For my first game lab, I played Cards against Humanity and Cranium.  I do not normally play card games or board game with others, so this activity was a breath of fresh air.  While I enjoyed both games, I liked Cranium more.  The objective of Cranium is straightforward; players start on the first space of the board and must reach the end.  Players roll a die with a colour on each side; each colour corresponds to a category of cards.  The player draws a card from the category and follows the card’s directions.  If the player succeeds, then the player moves forward to the next space of that colour.  There are four categories: Creative Cat, Data Head, Word Worm, and Star Performer.  Creative Cat generally involves drawing a clue, a la Pictionary, or model with clay.  Data Head generally involves answering a question, a la Trivial Pursuit.  Word Worm involves various word problems, such as filling in a black in a sentence.  Finally, Star Performer can involve a player acting out a clue, like in charades or humming a tune.


My team wins Cranium.

Eight of us played Cranium, all of us in teams of two.  I was new to Cranium, but even still, I quickly became familiar with the rules of the game.  The card that I enjoyed the most was a Star Performer card where I had to mime a woman being sawed in half by a magician.  I started by lying on the floor and used my hand to mime sawing through my stomach.  My partner was not yet on the right track, so I mimed a magician pulling the two halves of a woman apart, but my partner was still unsure.  I then mimed taking off my top hat and waving a magic wand over it.  My partner guessed “Magician!”  I nodded and went back to lying on the floor and pretend to saw myself in half again.  My partner finally correctly guessed that I was a woman being sawed in half, and the victory sent our team several spaces across the board.


My partner makes a clay person wearing a swim brief.


The game continued for some time after that.  We did other card activities, such as my partner making a clay person wearing swim briefs, but the charades were still my favourite part.  By the end of class time, my teammate and I won, to my pleasant surprise.

January 31, 2014

Board Game: Undead Apocalypse

© 2010 MeoplesMagazine

Last Wednesday, my classmates and I had to create a board game in groups of two within one hour.
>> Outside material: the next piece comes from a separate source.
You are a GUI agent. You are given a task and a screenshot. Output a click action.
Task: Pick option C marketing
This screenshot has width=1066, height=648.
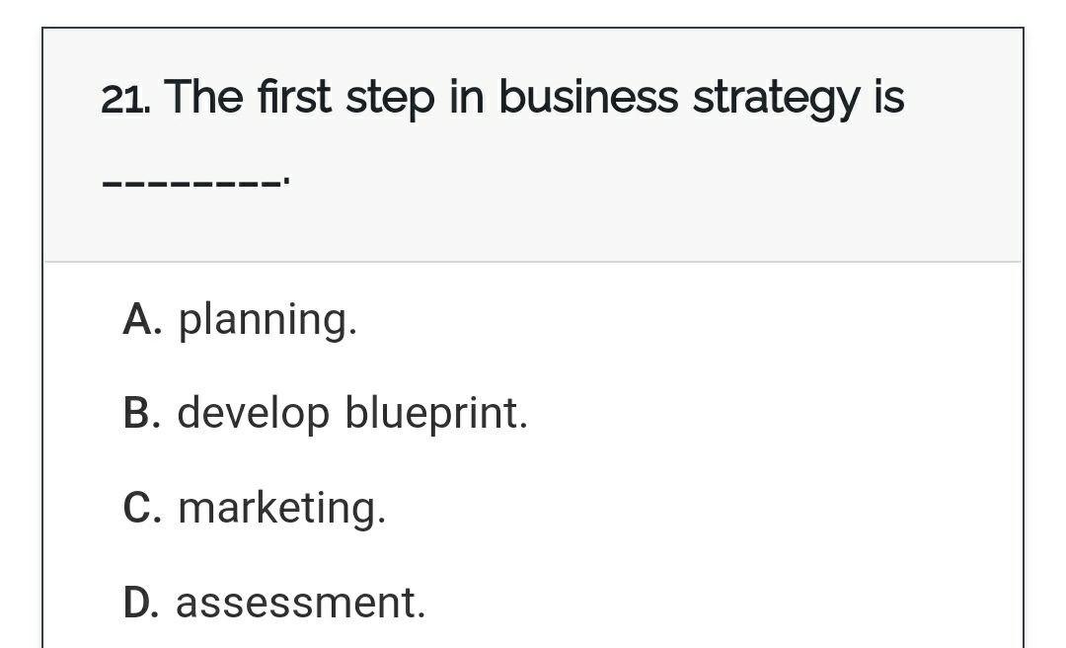255,508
At the start of my assignment, my partner was already wondering on what we should do the assignment.  Fortunately, I already had a premise in mind.  Our players would be survivors of an undead apocalypse.  Our players would start in the countryside, and their objective would be to reach the safeguarded capital city.  On their way to reach the city, players would travel through four zones: The Cemetery, The Séance Manor, The Vampire Lair, and The Bandit Suburbs.  Each zone had its own type of enemies: zombies, ghosts, vampires, and bandits, respectively.

Players would roll a die and move through spaces on a linear path through the zones.  Most spaces would require the player to fight an enemy by rolling a high die number.  Besides the regular fight spaces, some spaces would require the player to fight a powerful boss monster.  Other spaces would give the player a weapon that automatically defeats certain enemies, such as a shovel killing zombies, a stake killing vampires, and a rifle killing bandits.  There were other spaces as well, some of them being a tongue-in-cheek reference to works of fiction, such as a ghost vacuum cleaner a la Ghostbusters, or having to amputate a possessed arm a la Evil Dead.

While designing the game within the one hour of class time, my partner and I had fun.  Even though one hour may not seem like a lot of time to create an entire game, I was able to express my creative thoughts and implement them.  Overall, I was satisfied with this assignment.